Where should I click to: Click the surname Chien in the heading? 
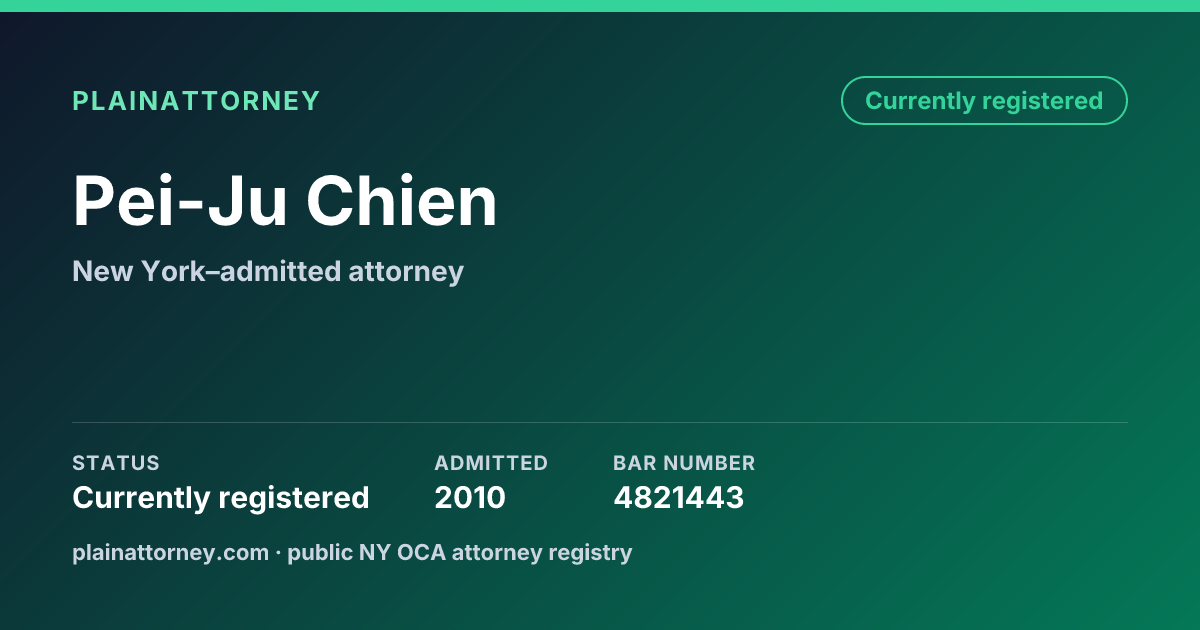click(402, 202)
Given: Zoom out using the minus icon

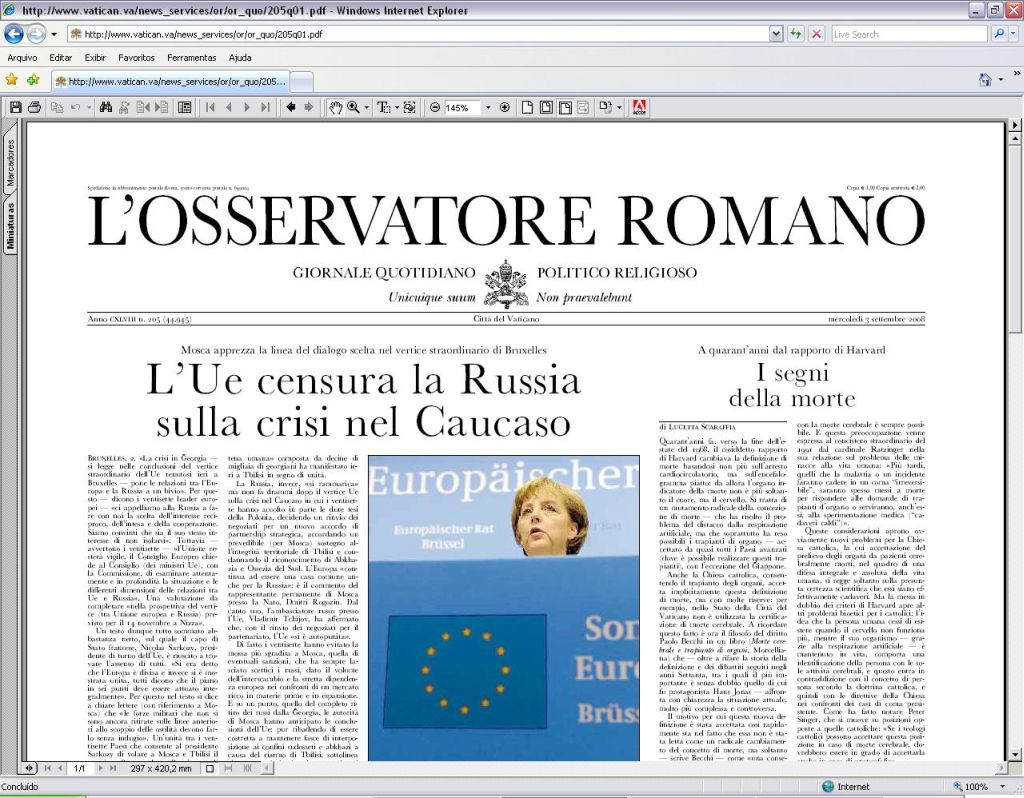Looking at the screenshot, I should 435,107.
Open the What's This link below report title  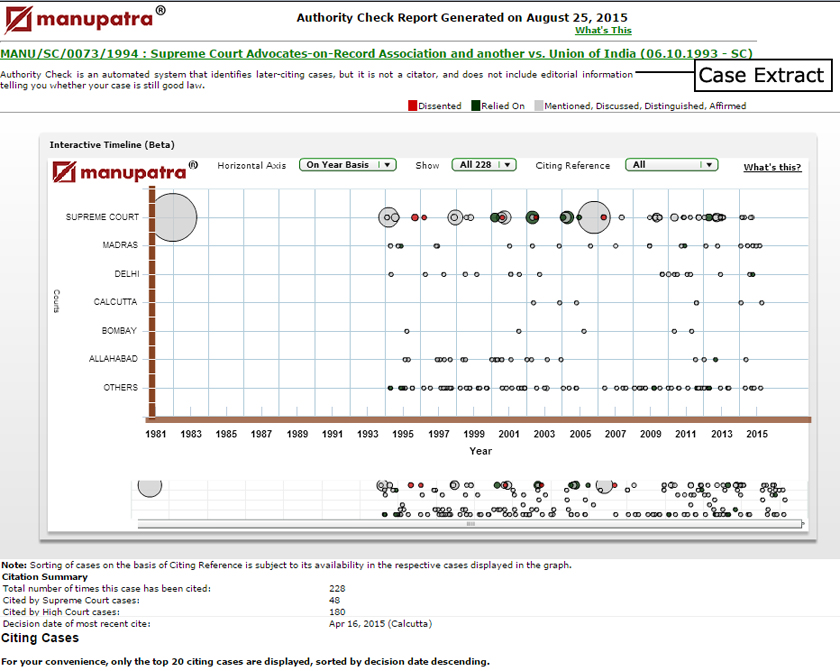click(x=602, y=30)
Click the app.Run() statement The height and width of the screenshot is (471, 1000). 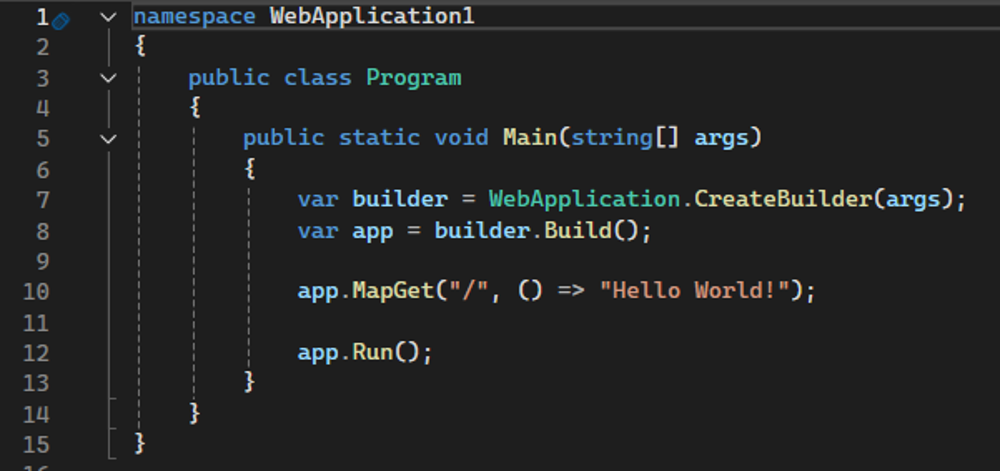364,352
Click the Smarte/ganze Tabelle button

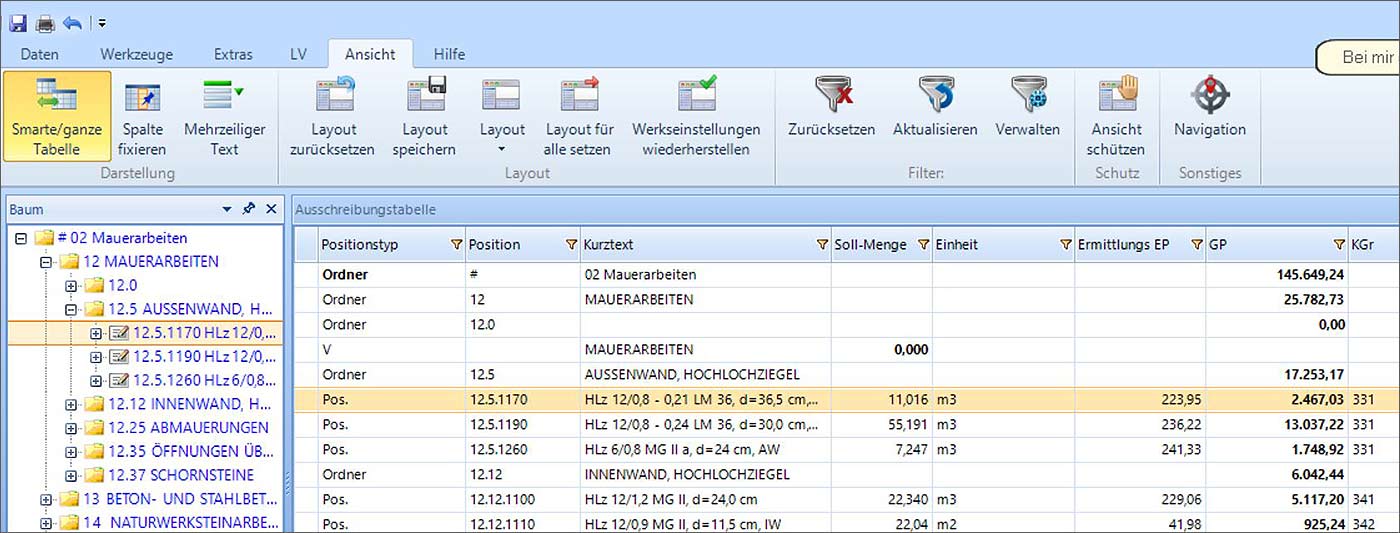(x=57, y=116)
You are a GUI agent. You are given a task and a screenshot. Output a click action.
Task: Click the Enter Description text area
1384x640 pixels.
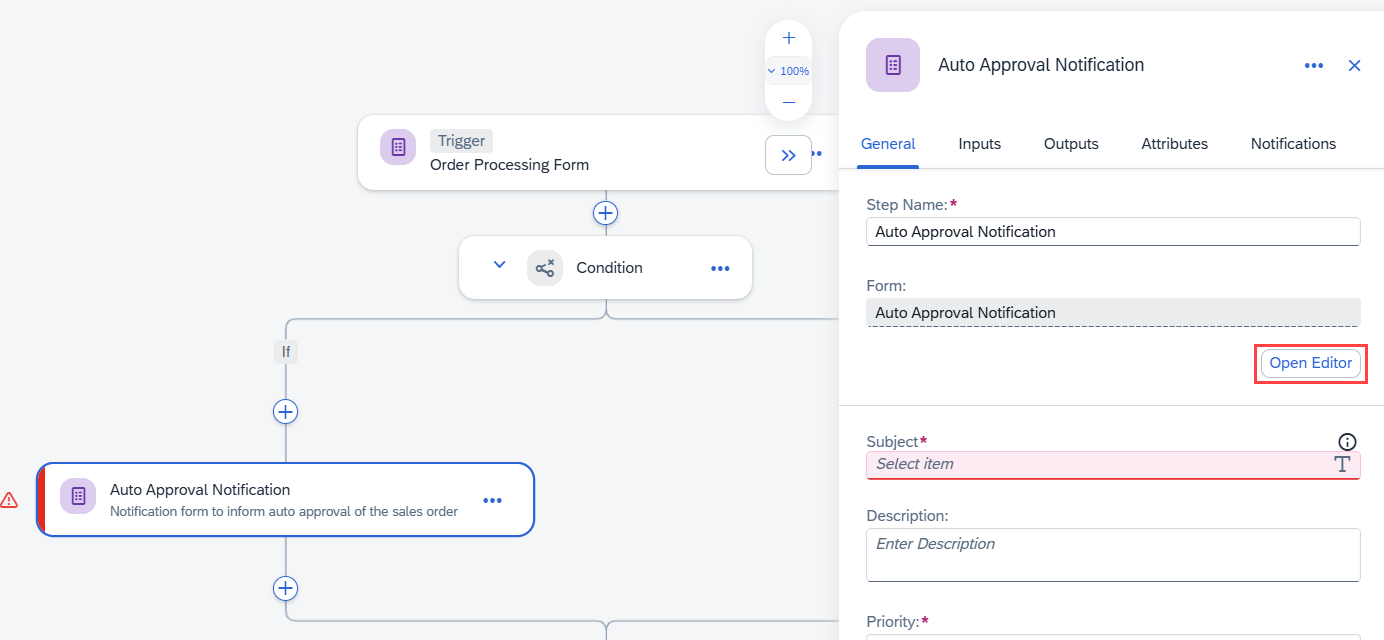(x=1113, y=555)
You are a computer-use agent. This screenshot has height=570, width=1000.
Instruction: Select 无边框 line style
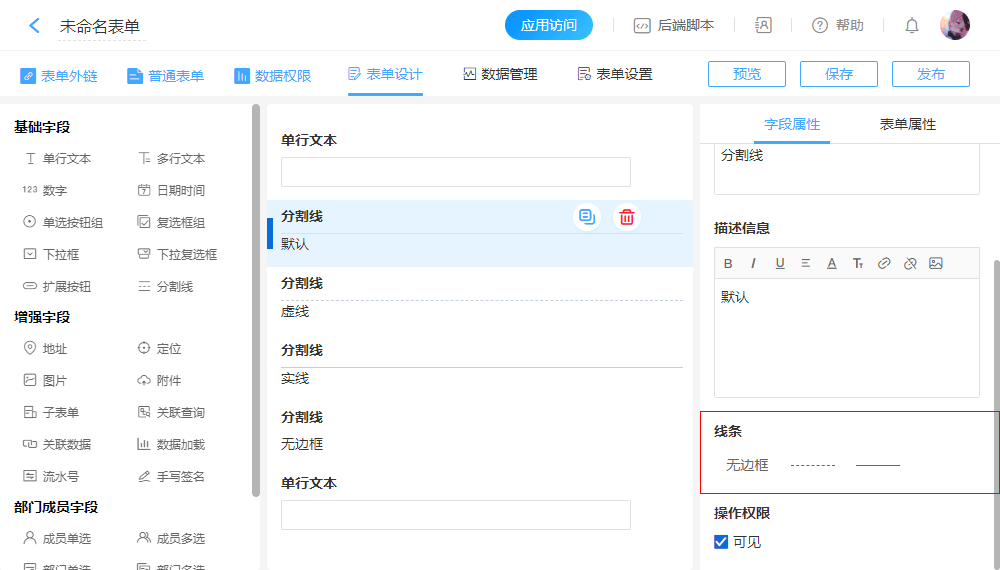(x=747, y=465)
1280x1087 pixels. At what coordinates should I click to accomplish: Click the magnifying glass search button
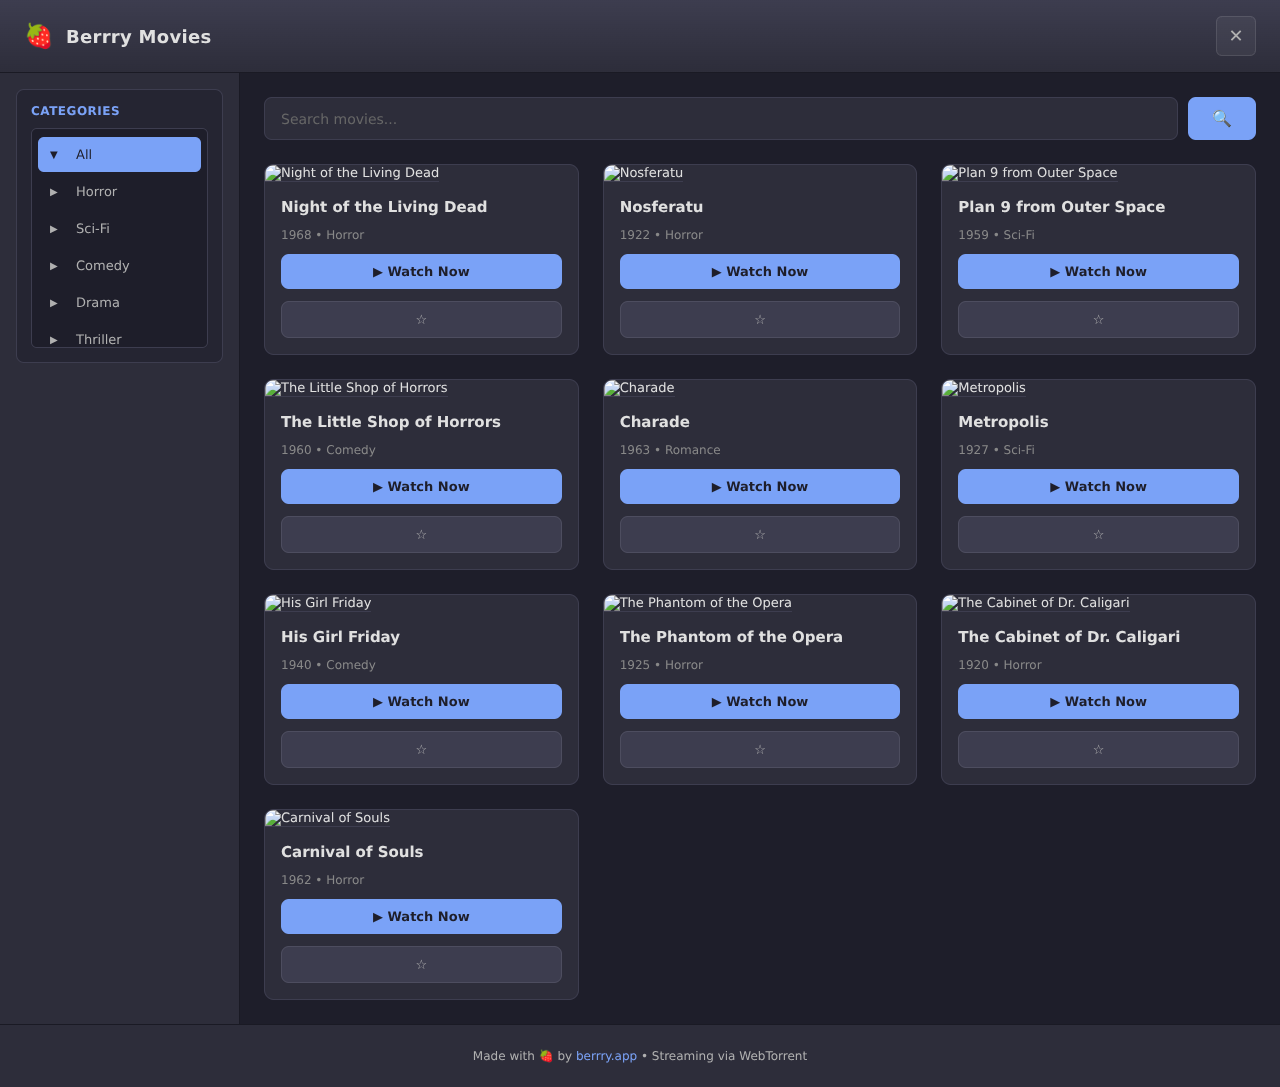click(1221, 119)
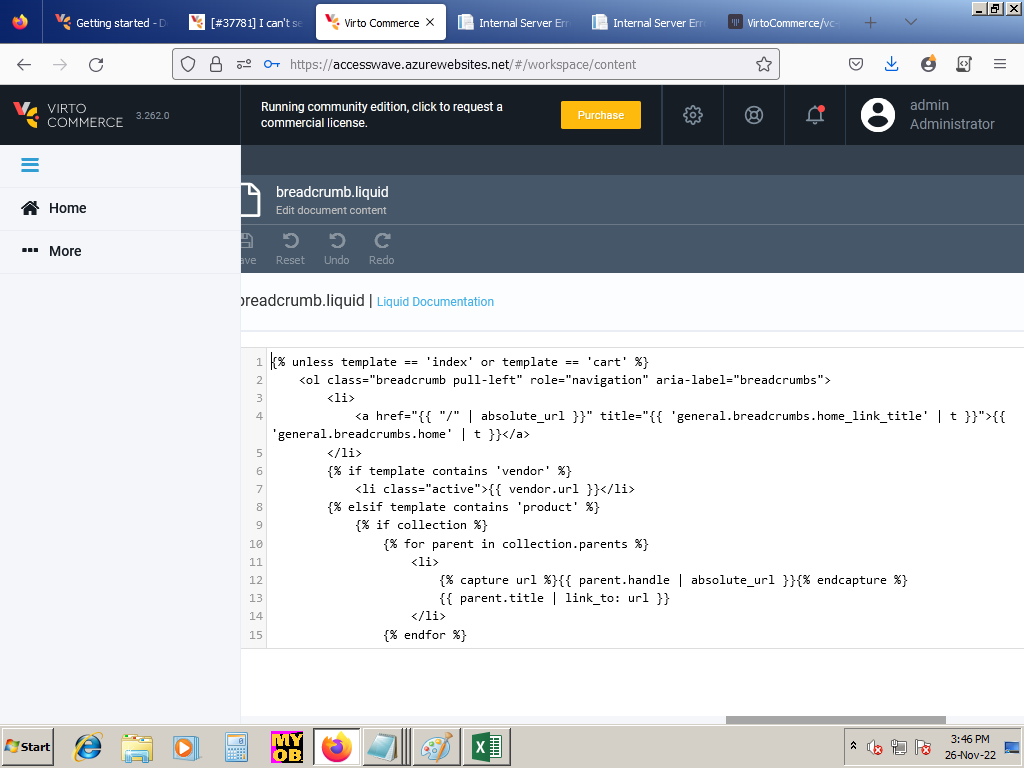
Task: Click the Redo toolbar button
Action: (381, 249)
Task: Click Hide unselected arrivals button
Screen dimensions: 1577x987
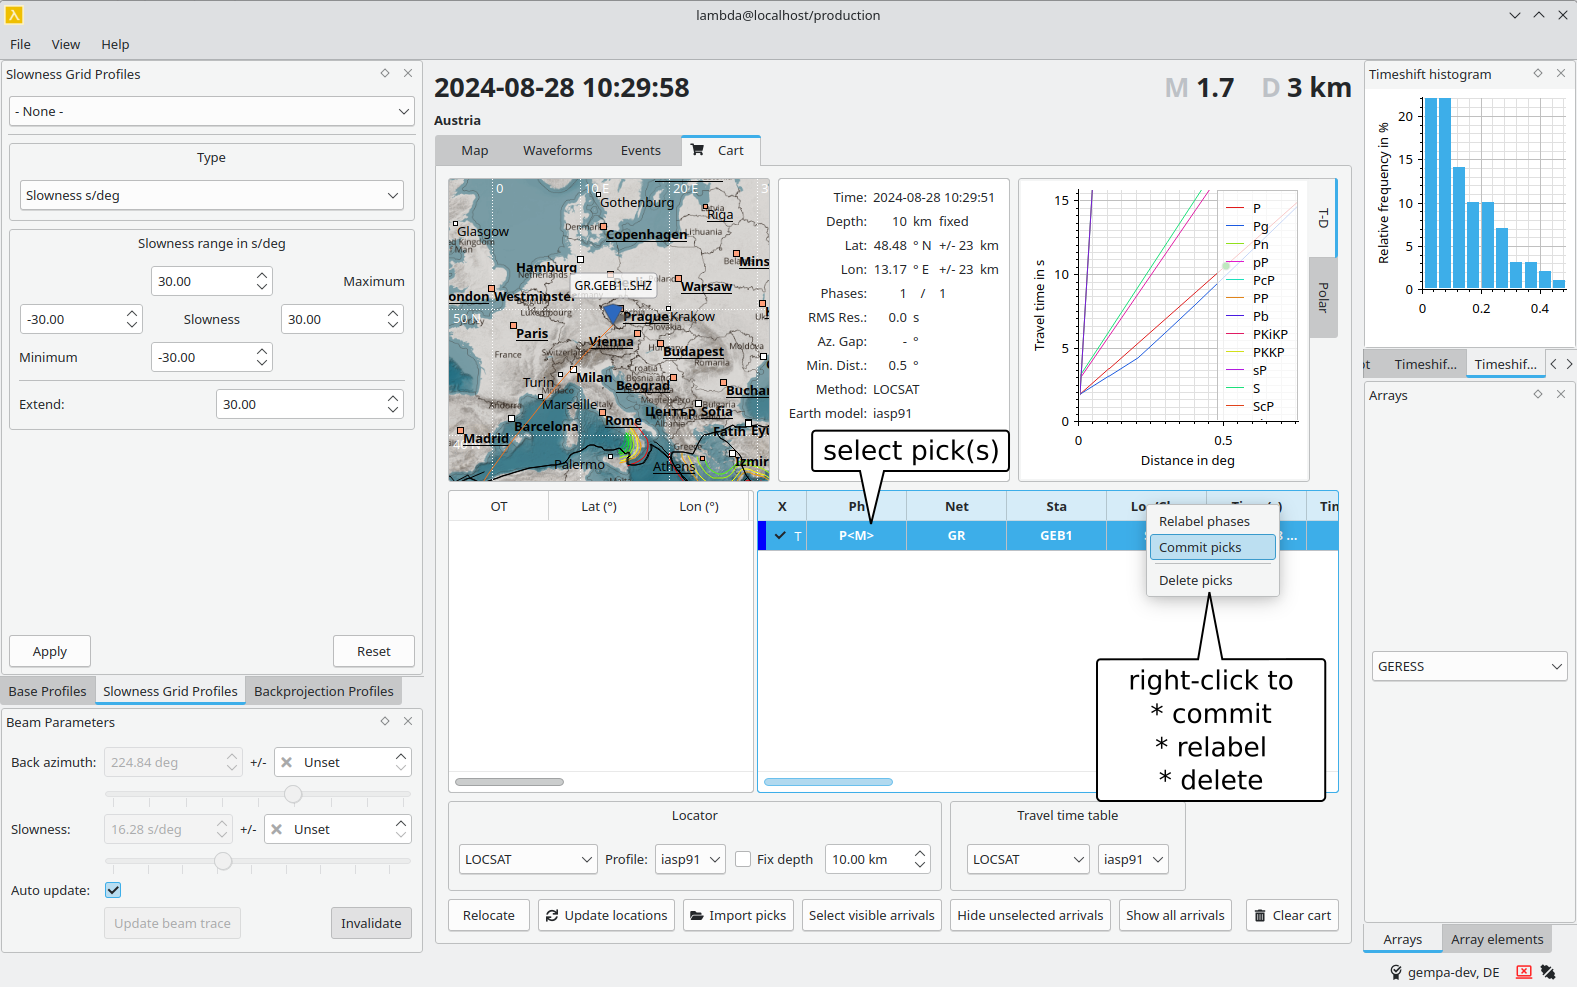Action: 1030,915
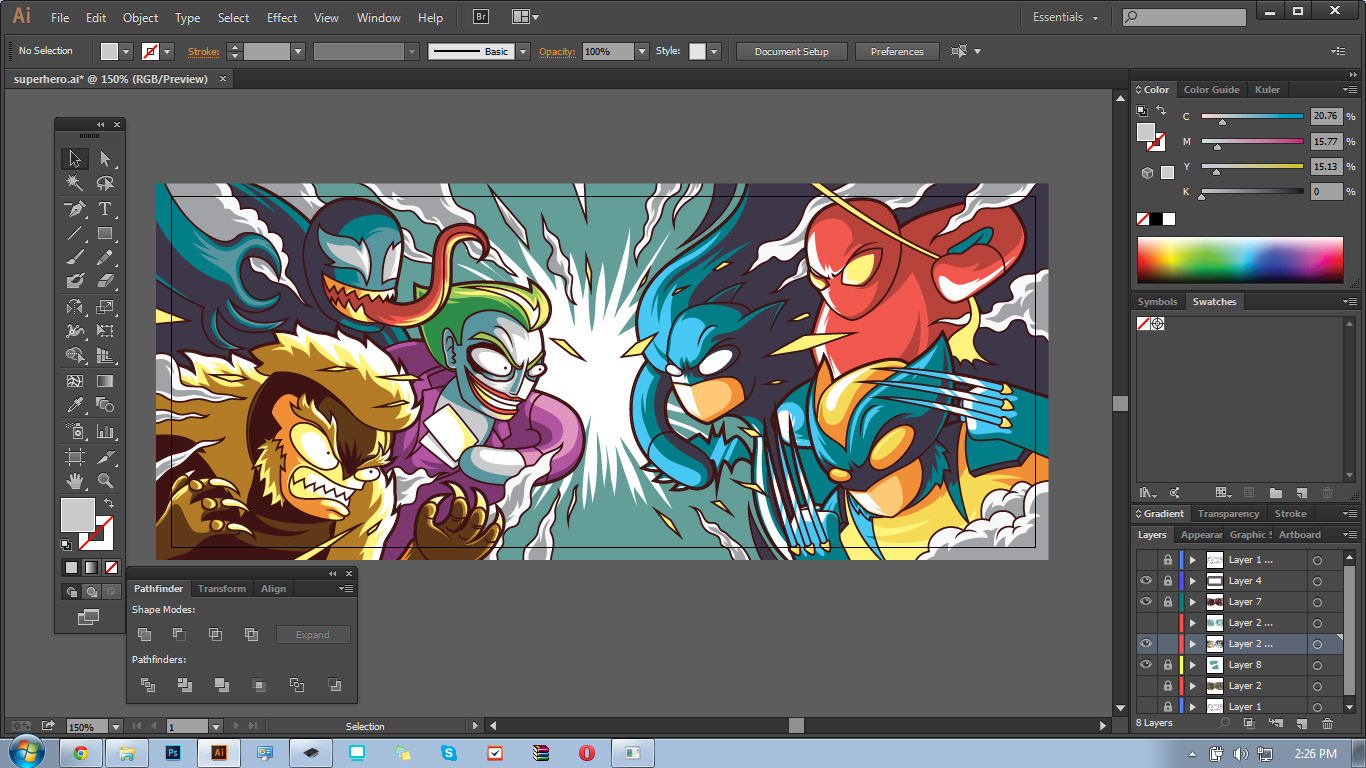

-.-.-

What to produce >>
Report every line of the preceding listing where the string "agent" occurs.

Answer to this task >>
You are a GUI agent. You are given a task and a screenshot. Output a click action.
You are a computer-use agent. This screenshot has height=570, width=1000.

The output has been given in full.